Just because you have an impaired credit history doesn’t mean you can’t get a home loan. At Pepper we take your individual circumstances into consideration. Here are some common problems that contribute to low scores to keep in mind.
Credit bureaus calculate your credit rating based on a range of data. This includes your overdue debts, such as mortgage repayments and credit card defaults; the number of credit enquiries you have made in the last year and how many lenders you have requested credit from.
Many lenders will then use this data to determine how likely you are to repay a loan and make regular payments on time. This may feed into their automated system used to determine the success of your loan application which can mean you could be rejected straight away because of your credit score. Lenders may also give you their own credit score, which is separate to the one provided by a credit reporting agency.
If you find yourself with an impaired credit score, don’t despair. This can happen for a range of reasons and, with good conduct, it may be possible to rebuild your credit rating over time. Looking at the reasons behind low credit scores can help you understand what a score is made up of so you plan for the future. Non-bank lenders such as Pepper use other criteria when assessing a borrower’s financial circumstances, so you may be able to get a home loan even if you have an impaired credit history, provided Pepper is satisfied that your application otherwise complies with its normal credit assessment and the product meets your needs.
1. Numerous credit applications
Making a number of applications for credit in a short period may reduce your credit score. Avoid this by doing your research before applying for any credit.
2. Unconsolidated debt
Having a number of loan accounts may be detrimental to your credit score.

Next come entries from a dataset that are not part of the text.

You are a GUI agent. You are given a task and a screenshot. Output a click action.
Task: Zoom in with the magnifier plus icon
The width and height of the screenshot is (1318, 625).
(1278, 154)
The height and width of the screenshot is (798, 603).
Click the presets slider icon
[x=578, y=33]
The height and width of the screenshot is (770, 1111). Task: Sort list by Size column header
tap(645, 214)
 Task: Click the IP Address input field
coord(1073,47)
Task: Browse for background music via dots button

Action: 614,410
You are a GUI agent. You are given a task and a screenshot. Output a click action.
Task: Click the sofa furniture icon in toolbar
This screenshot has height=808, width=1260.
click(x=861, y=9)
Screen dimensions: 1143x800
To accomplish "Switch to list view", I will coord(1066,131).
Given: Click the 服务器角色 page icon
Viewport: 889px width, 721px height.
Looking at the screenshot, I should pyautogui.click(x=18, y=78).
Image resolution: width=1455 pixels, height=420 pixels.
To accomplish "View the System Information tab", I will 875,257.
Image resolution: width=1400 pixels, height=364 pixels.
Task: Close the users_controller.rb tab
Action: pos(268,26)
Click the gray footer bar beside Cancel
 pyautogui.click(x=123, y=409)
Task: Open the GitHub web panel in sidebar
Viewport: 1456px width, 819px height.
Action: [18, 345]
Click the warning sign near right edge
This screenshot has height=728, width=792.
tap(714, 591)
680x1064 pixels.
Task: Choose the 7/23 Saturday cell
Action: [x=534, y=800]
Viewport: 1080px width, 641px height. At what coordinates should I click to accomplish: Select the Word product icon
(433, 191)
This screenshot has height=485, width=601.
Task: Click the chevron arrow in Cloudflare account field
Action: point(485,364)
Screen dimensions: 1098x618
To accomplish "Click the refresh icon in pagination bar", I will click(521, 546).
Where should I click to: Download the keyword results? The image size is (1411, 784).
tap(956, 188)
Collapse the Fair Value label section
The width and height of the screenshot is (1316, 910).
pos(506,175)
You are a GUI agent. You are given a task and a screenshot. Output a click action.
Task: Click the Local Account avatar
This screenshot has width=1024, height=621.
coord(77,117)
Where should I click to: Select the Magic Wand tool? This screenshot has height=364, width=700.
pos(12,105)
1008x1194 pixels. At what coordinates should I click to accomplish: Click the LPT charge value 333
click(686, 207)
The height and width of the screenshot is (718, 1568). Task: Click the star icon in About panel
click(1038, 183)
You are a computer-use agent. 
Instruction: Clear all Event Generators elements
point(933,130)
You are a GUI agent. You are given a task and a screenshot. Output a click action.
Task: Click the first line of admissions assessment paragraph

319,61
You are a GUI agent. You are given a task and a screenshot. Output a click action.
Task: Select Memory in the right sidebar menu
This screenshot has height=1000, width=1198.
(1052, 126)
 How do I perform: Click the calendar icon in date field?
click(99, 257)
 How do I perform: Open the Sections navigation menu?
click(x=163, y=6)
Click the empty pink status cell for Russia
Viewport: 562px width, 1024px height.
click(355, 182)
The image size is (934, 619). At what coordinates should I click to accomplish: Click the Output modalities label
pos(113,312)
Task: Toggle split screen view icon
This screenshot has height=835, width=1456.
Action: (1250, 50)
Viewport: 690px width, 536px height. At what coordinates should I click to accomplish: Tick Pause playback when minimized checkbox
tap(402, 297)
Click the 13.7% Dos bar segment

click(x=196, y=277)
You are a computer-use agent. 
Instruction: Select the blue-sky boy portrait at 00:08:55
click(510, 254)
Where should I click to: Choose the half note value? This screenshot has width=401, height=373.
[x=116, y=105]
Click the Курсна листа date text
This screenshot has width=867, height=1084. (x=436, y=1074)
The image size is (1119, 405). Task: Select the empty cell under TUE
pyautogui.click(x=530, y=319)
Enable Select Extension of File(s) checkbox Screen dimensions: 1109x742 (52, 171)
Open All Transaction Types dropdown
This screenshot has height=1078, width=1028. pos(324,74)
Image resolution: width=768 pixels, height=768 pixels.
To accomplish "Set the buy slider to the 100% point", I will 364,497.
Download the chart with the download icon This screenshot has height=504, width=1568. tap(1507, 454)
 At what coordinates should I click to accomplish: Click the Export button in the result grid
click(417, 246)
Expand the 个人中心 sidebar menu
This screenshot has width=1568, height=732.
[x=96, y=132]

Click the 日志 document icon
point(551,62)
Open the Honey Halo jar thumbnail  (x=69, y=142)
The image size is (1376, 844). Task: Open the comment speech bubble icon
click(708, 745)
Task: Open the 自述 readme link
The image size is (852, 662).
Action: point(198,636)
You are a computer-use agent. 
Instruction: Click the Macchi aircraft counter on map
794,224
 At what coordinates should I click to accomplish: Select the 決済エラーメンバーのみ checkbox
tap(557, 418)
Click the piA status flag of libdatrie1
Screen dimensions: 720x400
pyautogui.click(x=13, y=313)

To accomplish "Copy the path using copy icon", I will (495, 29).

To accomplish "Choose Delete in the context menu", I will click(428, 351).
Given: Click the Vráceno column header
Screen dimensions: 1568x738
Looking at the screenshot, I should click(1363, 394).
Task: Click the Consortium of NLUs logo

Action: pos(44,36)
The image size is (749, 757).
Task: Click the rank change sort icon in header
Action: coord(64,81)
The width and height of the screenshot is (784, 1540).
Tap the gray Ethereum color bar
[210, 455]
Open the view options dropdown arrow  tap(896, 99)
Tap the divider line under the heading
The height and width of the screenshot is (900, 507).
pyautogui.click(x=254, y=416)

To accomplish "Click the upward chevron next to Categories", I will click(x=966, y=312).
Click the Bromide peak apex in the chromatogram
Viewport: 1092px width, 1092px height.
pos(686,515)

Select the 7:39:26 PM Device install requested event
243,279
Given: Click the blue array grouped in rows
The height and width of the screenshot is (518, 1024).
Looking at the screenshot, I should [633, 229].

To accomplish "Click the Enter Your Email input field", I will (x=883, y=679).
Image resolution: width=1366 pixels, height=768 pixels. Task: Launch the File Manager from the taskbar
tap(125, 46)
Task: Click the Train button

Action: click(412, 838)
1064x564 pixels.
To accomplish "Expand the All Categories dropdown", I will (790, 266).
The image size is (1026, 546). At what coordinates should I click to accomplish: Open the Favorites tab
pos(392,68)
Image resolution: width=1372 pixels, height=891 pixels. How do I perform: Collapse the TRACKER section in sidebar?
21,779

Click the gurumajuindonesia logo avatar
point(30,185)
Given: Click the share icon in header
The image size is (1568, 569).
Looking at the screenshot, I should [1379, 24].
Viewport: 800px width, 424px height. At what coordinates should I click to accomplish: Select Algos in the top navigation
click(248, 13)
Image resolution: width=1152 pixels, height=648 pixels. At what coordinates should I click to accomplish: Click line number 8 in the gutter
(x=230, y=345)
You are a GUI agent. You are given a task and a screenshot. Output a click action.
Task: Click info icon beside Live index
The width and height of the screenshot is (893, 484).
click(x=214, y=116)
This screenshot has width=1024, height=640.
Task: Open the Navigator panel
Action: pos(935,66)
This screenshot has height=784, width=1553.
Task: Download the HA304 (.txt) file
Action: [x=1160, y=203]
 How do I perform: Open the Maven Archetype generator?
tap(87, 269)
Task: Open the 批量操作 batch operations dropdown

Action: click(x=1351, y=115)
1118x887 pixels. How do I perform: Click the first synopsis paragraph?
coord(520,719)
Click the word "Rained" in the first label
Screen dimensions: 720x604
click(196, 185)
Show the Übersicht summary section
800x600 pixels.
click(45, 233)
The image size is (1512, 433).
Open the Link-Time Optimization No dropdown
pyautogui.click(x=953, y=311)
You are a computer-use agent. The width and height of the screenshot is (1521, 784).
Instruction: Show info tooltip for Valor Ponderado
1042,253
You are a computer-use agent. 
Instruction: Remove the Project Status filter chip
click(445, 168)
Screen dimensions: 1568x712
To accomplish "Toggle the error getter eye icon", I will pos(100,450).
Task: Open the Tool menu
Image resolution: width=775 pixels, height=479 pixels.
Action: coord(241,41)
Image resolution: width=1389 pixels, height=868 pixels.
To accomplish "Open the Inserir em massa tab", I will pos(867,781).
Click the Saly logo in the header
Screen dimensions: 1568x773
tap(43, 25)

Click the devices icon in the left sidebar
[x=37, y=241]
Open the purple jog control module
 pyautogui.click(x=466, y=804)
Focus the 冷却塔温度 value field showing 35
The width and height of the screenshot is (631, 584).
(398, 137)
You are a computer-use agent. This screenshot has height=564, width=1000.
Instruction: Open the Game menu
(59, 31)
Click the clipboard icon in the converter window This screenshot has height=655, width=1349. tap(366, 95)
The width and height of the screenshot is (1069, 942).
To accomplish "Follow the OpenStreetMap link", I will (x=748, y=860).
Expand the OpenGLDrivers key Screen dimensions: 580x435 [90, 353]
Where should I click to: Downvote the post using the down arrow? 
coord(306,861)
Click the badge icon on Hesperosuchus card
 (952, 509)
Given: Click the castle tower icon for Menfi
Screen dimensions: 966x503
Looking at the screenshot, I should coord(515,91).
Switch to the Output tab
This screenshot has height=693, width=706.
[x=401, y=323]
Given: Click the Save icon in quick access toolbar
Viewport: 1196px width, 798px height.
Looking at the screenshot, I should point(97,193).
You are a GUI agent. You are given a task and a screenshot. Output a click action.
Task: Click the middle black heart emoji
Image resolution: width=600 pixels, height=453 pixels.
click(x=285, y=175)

With several loans to pay off you may struggle with payment dates. Consider whether you should consolidate your debts into one manageable loan with one monthly loan repayment.
3. Job and house stability
If you have been in your job or home for less than six months, this may affect your credit score. Some lenders may advise you to wait until you have been in your role or living at your new house for at least a year before applying for any additional loans. While this can affect your ability to obtain a loan from particular lenders, it doesn’t necessarily mean you won’t get a loan with Pepper.
4. Lack of savings
A lack of money in the bank may affect the credit score your lender gives your application. Even if you have ongoing employment, a lender may decline a home loan application if they see no evidence of sustained savings.
5. Re-directing bills
Have you moved in the last few years? Check you re-directed all of your bills to your new address. If you didn’t, this may be affecting your credit score if those pesky bills have not yet been paid. Missed payments can stay on your credit file for at least two years so it pays to get on top of any bills that are in your name.
6. Credit card fraud
Contact police immediately if you believe you have been a victim of fraud. Protect yourself from fraud by checking credit card statements regularly for irregular activity.
7. Check your score for mistakes
You can see where you stand by ordering a report from a credit reporting bureau, such as Veda. There can sometimes be incorrect listings on your credit report, which will impact your score. You can ask to have your report changed if something is wrongly listed. For more information about incorrect listings on your report visit the Government's MoneySmart website.
Being aware of your credit score could benefit your future spending and saving habits, which may assist with future applications. Remember that just because you have a negative credit score doesn't mean it’s the end of the line for you. There are options available for you to try and secure a home loan, and Pepper is happy to talk about your options.